There was no reason I should have thought so when my father, Shimon Wincelberg, a Hollywood writer, had been editing and preparing for publication my grandfather’s stories of his ‘adventures’ during the Russo-Japanese War (1904-1905). In fact, in 1976 he and my mother published the stories from the first 16 of my grandfather’s 28 handwritten notebooks as The Samurai of Vishigrod. Then my father set to work on editing the remaining stories.
While I wouldn’t say the process was jinxed, the fact is that a lot of people died while waiting to see it completed.
First, it was my grandfather. Although he survived starvation, exposure, prison, and four death sentences by firing squad (from each of which he was miraculously reprieved), he died the very day he and my mother were to begin editing the notebooks.
Then it became my grandmother (and namesake’s) dying wish that my father, her then-future son-in-law, see to the stories’ publication.
For the last ten years of my father’s life, he was unable focus on publication though he had finished editing the later notebook. (In reality, he was still ‘tinkering’ with them, unable to let go of what had engaged him for fifty years). And before he died, my mother guaranteed that she would see to their publication.
I should probably have jumped in at that point and taken responsibility for the process, not only as a writer but as someone with business experience. But I had been focused on my own writing, which I considered a higher priority. It was only when my mother, at the age of 82, expressed her wish to see the stories shared during her lifetime that I made the commitment to drop (almost) everything else and focus on the notebooks.
For the past six months, I have been editing my grandfather’s stories along a specific story line. What I have found so remarkable is not only learning about him (as a Jew in the Russian army, the men under his command often wanted to kill him as much as the enemy did) but the humor with which he told often horrific tales of poverty, starvation and the brutality (as well as absurdity) of war. And through it all, his incredible warmth comes through in ways that make me regret even more that I never met him.

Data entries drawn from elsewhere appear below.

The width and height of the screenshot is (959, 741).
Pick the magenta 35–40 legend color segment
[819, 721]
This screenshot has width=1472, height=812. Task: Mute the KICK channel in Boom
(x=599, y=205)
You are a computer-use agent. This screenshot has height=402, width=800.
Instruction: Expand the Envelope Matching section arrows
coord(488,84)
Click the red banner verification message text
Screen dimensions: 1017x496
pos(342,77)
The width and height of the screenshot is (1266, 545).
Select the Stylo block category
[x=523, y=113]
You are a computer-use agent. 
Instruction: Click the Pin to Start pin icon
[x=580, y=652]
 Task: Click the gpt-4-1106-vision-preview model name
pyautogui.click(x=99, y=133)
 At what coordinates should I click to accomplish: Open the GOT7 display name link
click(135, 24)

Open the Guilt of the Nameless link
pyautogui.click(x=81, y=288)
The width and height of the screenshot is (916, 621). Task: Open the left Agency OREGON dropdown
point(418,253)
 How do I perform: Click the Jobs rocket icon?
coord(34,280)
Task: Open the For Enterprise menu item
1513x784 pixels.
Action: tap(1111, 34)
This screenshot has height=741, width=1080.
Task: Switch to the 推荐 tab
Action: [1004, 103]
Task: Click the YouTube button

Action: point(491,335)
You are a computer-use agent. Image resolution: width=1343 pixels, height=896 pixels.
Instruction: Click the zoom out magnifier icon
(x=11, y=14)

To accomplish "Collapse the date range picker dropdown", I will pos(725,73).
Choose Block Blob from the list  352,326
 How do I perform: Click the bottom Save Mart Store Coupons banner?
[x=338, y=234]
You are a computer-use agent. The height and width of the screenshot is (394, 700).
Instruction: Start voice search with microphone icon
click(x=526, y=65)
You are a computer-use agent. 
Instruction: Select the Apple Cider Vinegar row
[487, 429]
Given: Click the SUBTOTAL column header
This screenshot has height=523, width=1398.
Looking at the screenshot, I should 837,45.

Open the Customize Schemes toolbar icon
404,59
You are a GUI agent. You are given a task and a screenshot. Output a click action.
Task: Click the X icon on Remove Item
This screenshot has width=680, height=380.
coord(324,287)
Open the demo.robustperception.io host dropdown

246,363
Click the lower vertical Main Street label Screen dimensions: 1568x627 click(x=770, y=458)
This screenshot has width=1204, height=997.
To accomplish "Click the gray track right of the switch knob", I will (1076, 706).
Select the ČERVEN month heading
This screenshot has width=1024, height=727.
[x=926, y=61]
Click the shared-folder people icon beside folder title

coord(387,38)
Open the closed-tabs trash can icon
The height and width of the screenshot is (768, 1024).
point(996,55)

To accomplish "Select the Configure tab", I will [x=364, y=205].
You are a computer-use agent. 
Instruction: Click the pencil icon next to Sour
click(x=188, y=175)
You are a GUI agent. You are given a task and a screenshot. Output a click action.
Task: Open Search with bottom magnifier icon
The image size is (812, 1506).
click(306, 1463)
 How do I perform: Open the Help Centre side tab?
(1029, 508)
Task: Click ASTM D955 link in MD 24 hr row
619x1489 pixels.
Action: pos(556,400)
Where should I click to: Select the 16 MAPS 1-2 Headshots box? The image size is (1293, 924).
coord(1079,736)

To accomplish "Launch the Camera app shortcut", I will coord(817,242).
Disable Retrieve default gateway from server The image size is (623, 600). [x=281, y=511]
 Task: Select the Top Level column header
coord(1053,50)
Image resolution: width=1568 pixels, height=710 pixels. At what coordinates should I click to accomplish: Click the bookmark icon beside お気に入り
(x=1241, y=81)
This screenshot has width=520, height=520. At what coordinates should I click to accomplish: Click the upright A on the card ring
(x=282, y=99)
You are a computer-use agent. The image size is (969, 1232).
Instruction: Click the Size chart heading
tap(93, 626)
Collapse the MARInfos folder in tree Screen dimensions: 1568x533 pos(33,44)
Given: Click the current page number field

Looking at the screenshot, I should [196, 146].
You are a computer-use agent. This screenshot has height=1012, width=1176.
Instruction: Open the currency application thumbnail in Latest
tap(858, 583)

For example, here's what my grandfather says about going, at the age of 13, with his father to the magistrate of their village to obtain permission to travel:
“My father, as somber as the day he would see me off to war, took my hand. And never before or since did I love him so desperately as I did on that day.”
This is what my family, for generations, has wanted to share, the life of a man who saw humor in adversity and his intense love for his family and friends. It will also be a process of discovering what it’s like to take on a project in which personal and world history merge.